> Your goal
Copy word for word the lines in the records below, starting at the line with "A UC Berkeley Big Ideas Course (391, 70)" and ending at the line with "[combobox] (186, 126)". Skip the pictures.

[Start of section]

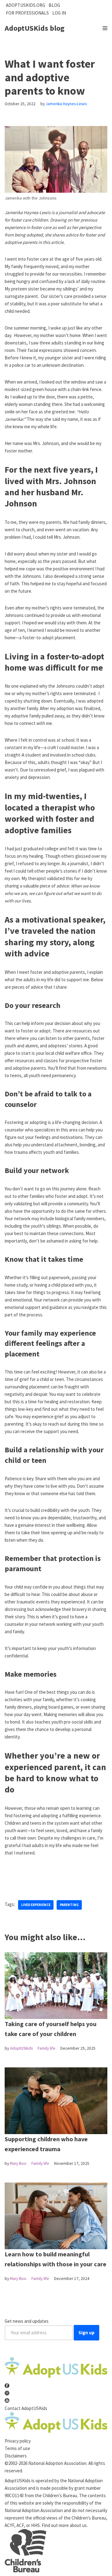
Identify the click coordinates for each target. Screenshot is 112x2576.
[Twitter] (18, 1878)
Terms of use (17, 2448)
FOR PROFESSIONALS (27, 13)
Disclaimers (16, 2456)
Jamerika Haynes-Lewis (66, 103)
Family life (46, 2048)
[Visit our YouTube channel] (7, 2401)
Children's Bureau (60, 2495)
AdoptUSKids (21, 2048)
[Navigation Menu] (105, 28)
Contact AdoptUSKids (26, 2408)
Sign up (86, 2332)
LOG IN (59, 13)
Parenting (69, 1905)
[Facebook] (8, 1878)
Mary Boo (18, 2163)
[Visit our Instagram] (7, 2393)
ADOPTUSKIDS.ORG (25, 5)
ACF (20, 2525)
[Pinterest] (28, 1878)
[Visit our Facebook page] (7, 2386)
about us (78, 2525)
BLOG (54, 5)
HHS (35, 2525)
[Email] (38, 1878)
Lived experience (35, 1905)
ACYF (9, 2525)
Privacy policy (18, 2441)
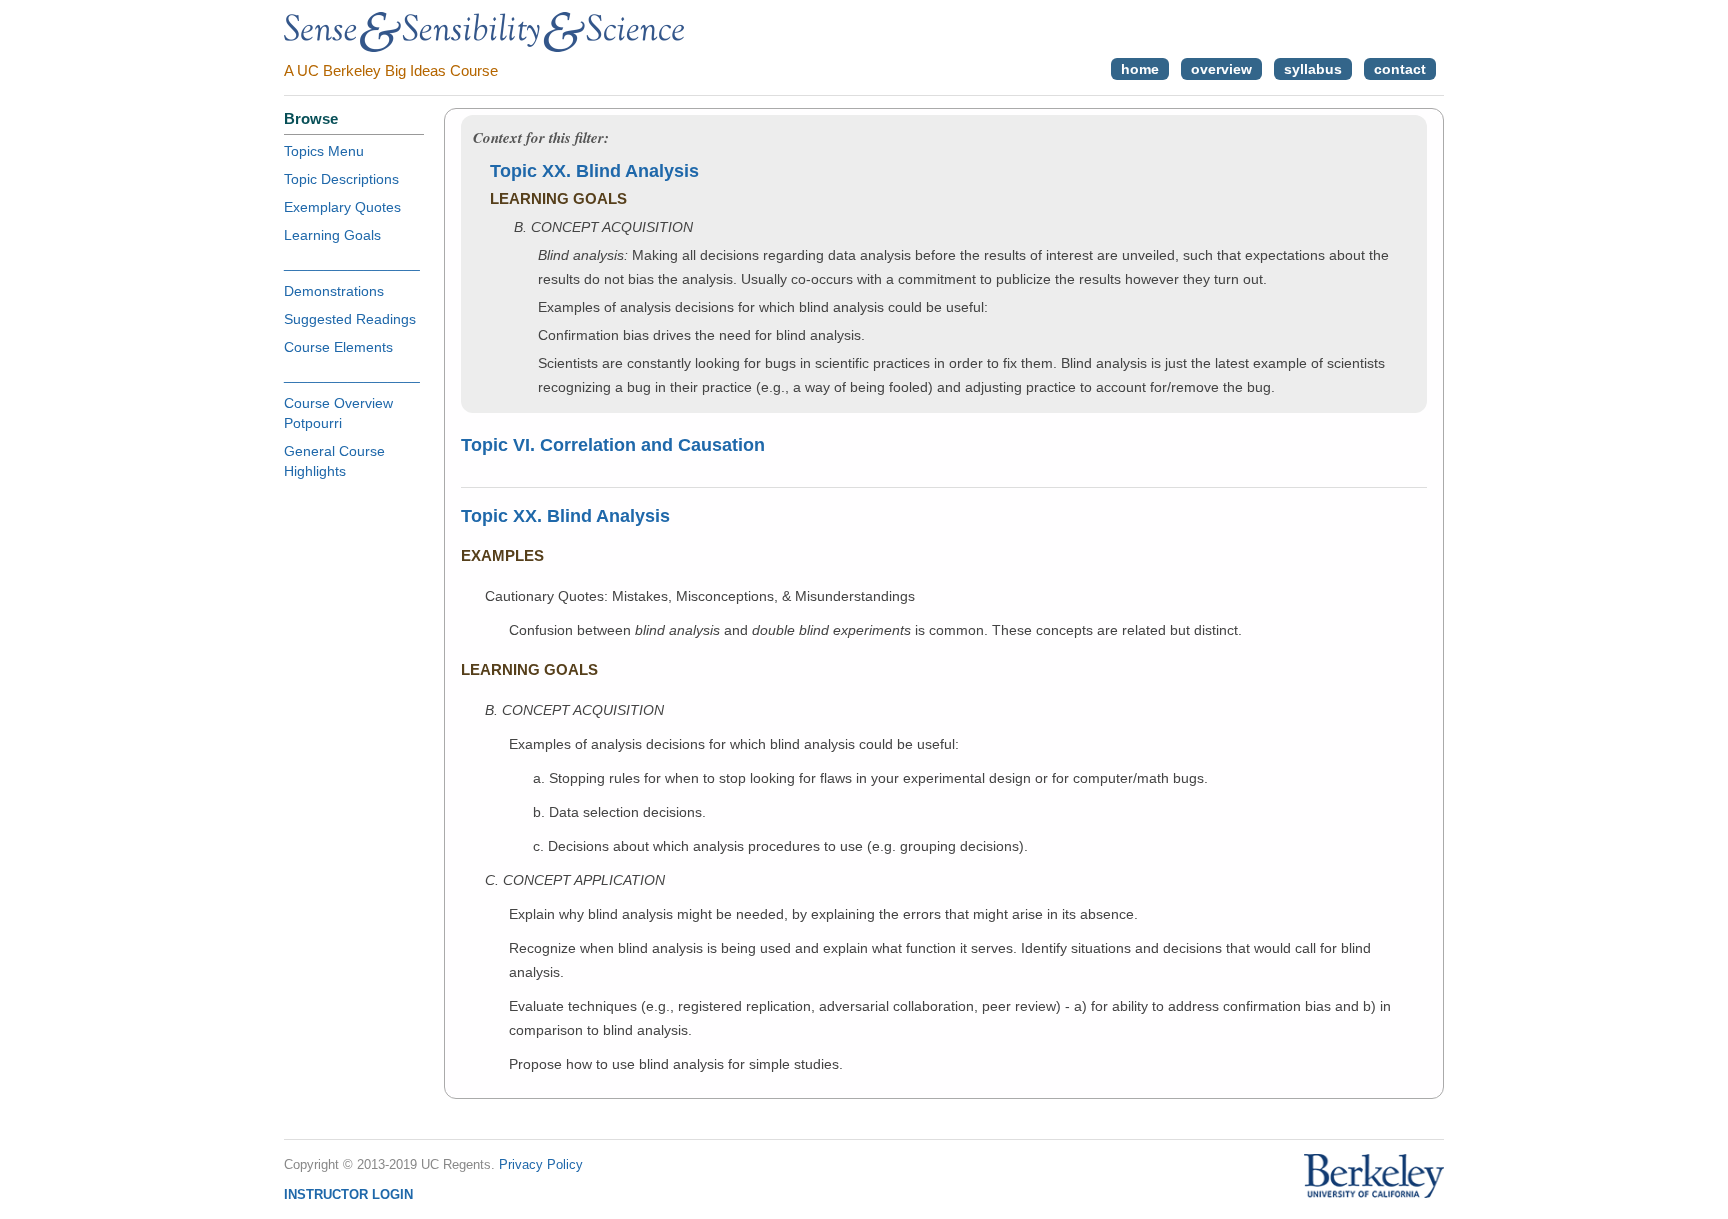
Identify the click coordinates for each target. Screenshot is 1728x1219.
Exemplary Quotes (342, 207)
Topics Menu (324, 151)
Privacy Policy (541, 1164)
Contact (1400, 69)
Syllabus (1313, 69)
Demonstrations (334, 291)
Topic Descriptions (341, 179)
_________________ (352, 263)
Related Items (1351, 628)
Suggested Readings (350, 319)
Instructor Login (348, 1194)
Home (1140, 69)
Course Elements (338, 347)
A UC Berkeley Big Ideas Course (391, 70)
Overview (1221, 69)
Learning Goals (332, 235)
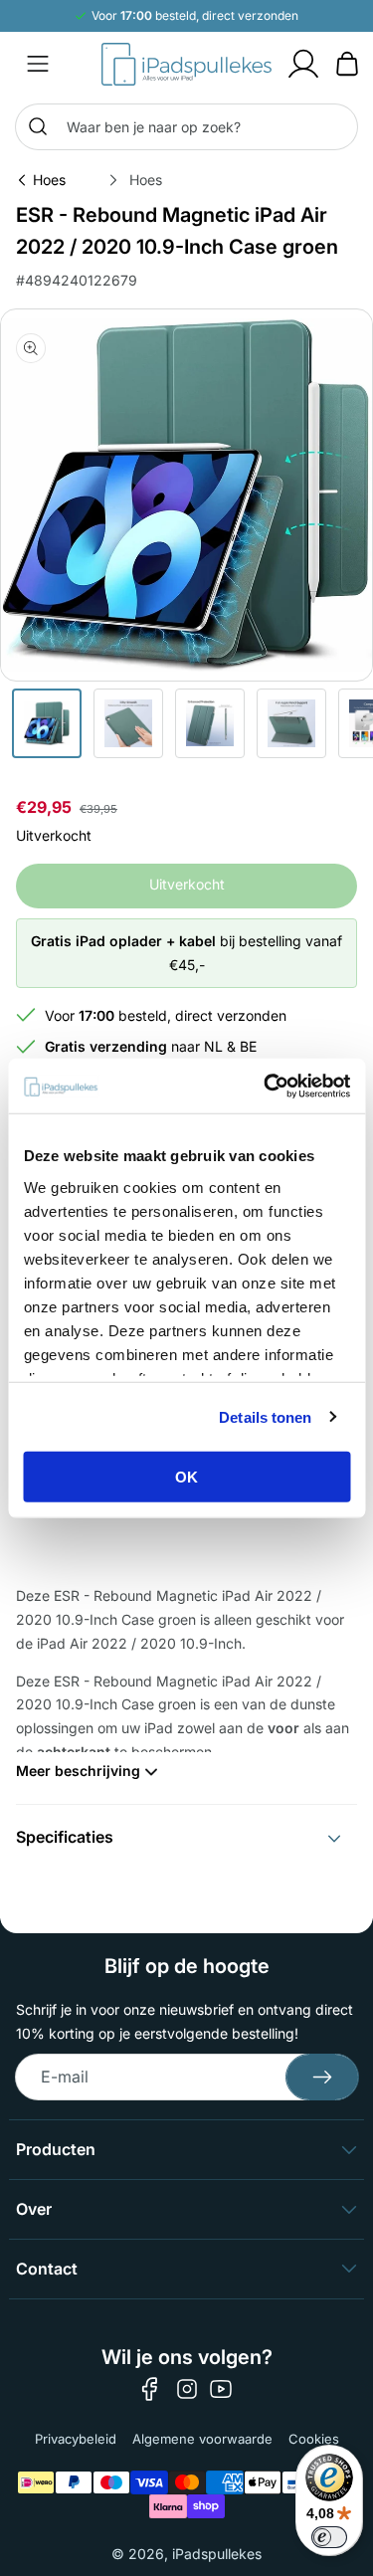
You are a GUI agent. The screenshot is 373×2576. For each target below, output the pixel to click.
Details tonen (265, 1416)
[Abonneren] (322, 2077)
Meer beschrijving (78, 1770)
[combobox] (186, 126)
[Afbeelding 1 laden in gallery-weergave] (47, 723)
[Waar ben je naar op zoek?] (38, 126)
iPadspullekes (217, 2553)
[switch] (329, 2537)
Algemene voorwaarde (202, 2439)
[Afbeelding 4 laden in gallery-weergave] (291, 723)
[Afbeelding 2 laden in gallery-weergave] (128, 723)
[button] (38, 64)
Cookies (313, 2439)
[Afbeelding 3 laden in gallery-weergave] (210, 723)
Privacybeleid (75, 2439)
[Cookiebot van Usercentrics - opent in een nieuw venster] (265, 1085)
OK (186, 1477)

[End of section]

> Response box
A UC Berkeley Big Ideas Course (391, 70)
Overview (1221, 69)
Learning Goals (332, 235)
You are a GUI agent. The screenshot is 373×2576. For each target below, output the pixel to click.
Details tonen (265, 1416)
[Abonneren] (322, 2077)
Meer beschrijving (78, 1770)
[combobox] (186, 126)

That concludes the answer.